Michael Engelbrecht | Filed under: Blog | RSS 2.0 | TB | Comments off
Es hat etwas leicht Surreales, Rickie Lee Jones einen Brief zu schreiben. Macht man ja auch nicht alle Tage. Natürlich landet er nicht in ihrem Briefkasten in New Orleans, wo sie nun schon einige Jahre lebt. Und auch fischt ihn nicht ihr neuer „Boyfriend“ aus dem Postkasten. Dieser „Brief“ gelangt über das deutsche zum amerikanischen Management, und wenn RLJ gerade im Urlaub ist, wird überhaupt nichts passieren. Auch hat sie womöglich andere Sachen im Kopf, als einen reichlich verspäteten Interviewwunsch zu bedienen. Dennoch bin ich durch meinen „Brief“, das Hören der neuen Platte, und das exzellente Interview in UNCUT, im Thema drin.
Und was für ein herrlich verhautes Porträt ist das denn bitteschön auf dem Cover der neuen Langspielplatte!? Die gute alte Tante amerikanisches Liederbuch bedeutet für RLJ übrigens keinesfalls, auf Nummer Sicher zu gehen – vielmehr besitzen ihre Interpretatione oftmals das berüchtigte „gewisse Etwas“. Ich habe ja nicht aus reiner Nostalgie meine letzte Nachtsendung der Klanghorizonte (auch schon wieder eine Weile her) mit ihrer Version des Steely Dan-Songs „Showbiz Kids“ begonnen. Und vor Jahr und Tag las ich ihre sehr offene, wenig geglättete, auch sprachlich überzeugende Autobiografie.
Vor Wochen machte ich mir den Spass einer Fantasie: wie der alte Jazzlover Julio Cortazar einst durch die Strassen des Quartier Latin flanierte, mit Rickie Lee Jones‘ Debütalbum in einer Papiertüte. Und ich habe selbst eine seltsam lebhafte Erinnerung an den Moment, an dem ich in Würzburg morgens im Cafe Michel die Süddeutsche Zeitung aufschlug, und eine fabelhafte Besprechung des Albums von Werner Burkhardt las. Im folgenden also, leicht gekürzt, mein „Brief an Rickie“. Darin, hier nicht ausgeführt, eine kleine Abschweifung: ich erzähle ihr von meiner Begeisterung für jenes erste Albums des „Trio Tapestry“, das im gleichen Studio aufgenommen wurde wie ihre „Pieces Of Treasure“. Und man stelle sich vor: mein kleiner Text animiert sie, sich die LP zu besorgen: als die Scheibe dann wieder und wieder auf ihrem Plattenteller läuft, beschliesst sie, Kontakt zu dem Trio aufzunehmen. Oder sie singt einfach oder summt manchmal zu bestimmten Passagen der Musik, das allein wäre schon eine schöne Geschichte.
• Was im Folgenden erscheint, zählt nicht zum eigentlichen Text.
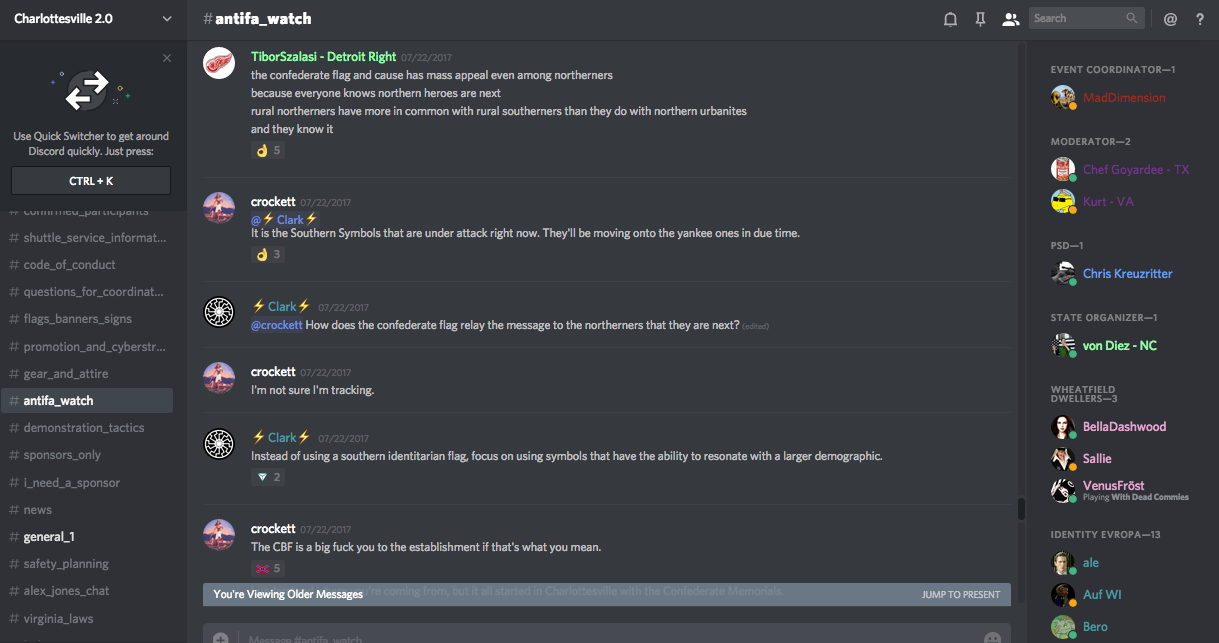The image size is (1219, 643).
Task: Open the emoji picker in message box
Action: (992, 638)
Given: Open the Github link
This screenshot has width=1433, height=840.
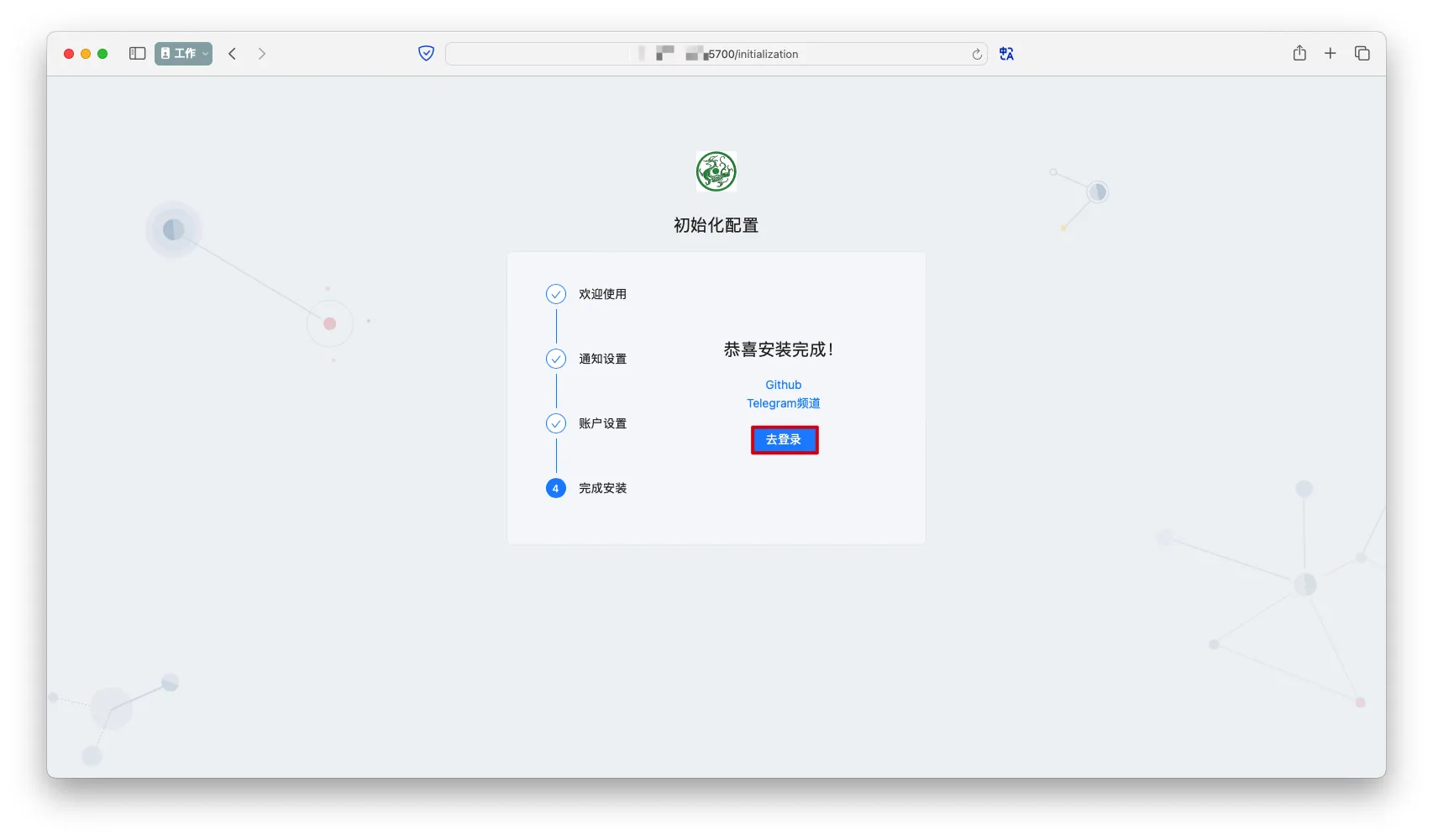Looking at the screenshot, I should coord(783,385).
I’m a bit late in the rallye of interviews, but I hope we might get it done somehow. JAZZ FACTS is a monthly jazz magazine at the Deutschlandfunk in Cologne, here my plans for the evening show (…) – now the questions.
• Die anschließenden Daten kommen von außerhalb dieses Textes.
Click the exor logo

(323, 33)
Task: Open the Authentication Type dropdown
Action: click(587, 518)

One) In MOJO Sylvie Simmons writes that you see yourself as a jazz singer though you have more been „marketed“ in the pop corner. Is that so that from start on you had that picture of yourself? I saw you more (and i am not interested in labeling) moving in between genres …
Two) In a revealing interview of Laura Barton, you tell a bit about your life and home in New Orleans, and that you could‘ve recorded the album over there, but the moved to the famous „Sears“ studio in NYC for this recording. How did you experience the ambience of Sears in supporting the moods and vibes your were looking for?
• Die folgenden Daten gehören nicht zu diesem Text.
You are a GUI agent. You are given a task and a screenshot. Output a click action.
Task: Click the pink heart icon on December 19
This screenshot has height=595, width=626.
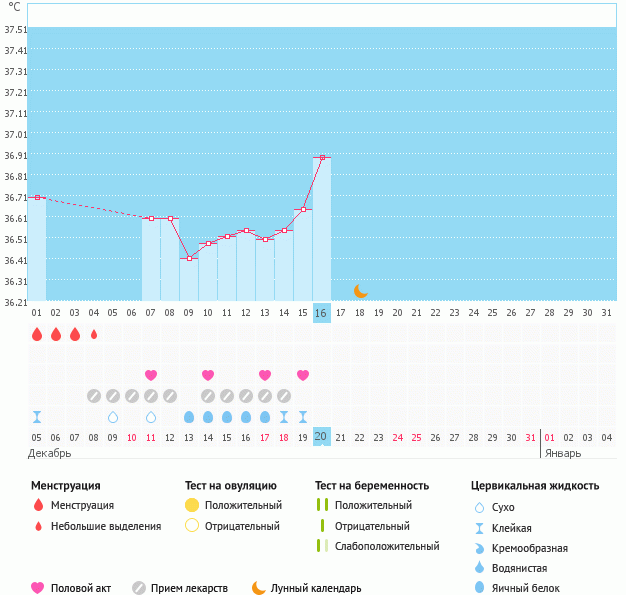[303, 375]
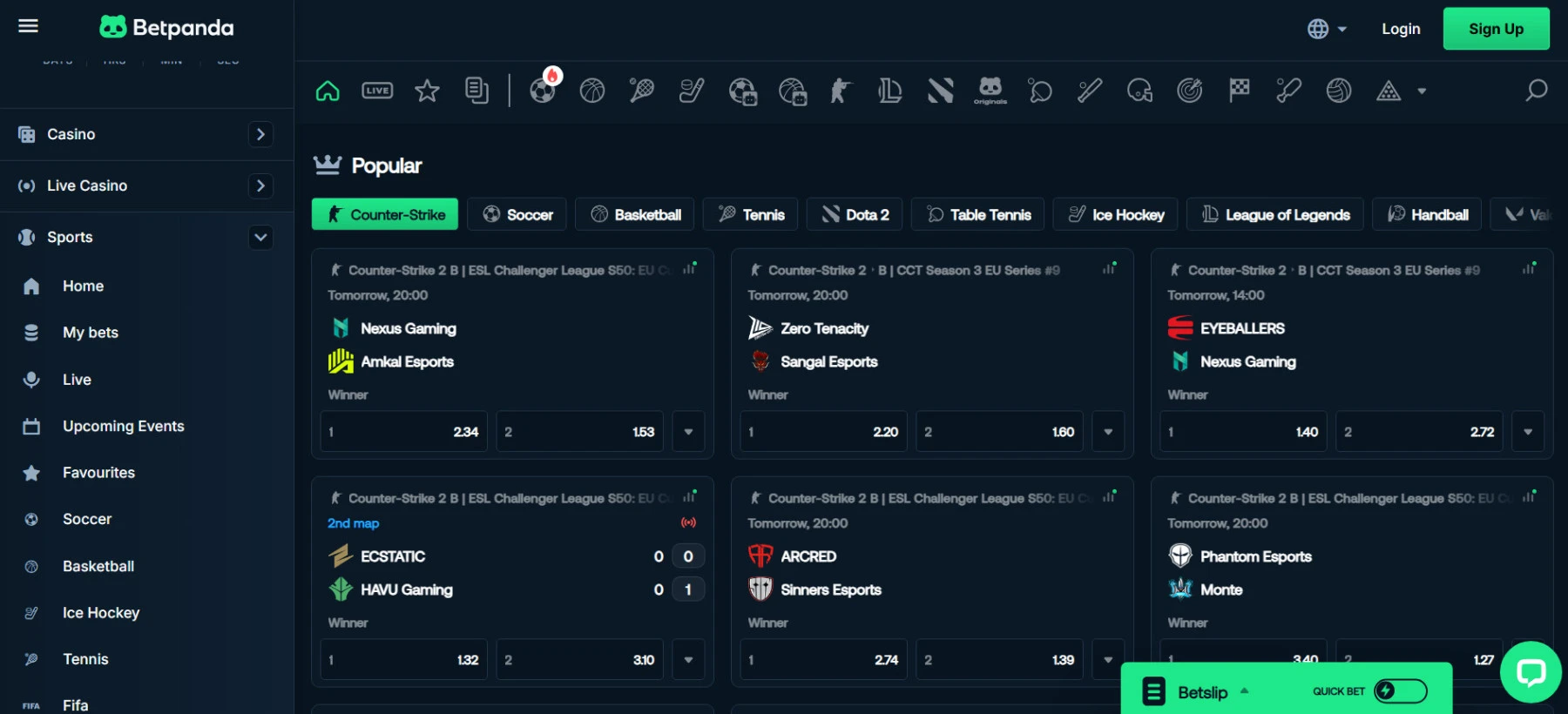Select the basketball icon in sports bar

click(x=592, y=91)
Three) Two months ago I wrote about that special album of Eden Ahbez, „Eden‘s Island“, that has now been reissued, and about the life of this outsider. Now as someone who is looking for different angles and new perspectives on old songs (from the American songbook) what was it you wanted to bring to focus here?
Four) Please give some insights into your reading of „It‘s All In The Game“. How do you personally connect to this track, what doors ot depths were maybe somehow hidden in interpretations from the past. And it has reason the album has sing song as a „closer“.
Five) Your oldtime companion Russ [from the first two albums, „Rickie Lee Jones“ and „Pirates“] recently spoke about working with you, and that, if you‘re on to something, one better goes put of your way. He surely said it with a smile. Has there been such a moment at Sears in NYC, where you wanted to make something happen in a song and had to insist on it, kind of?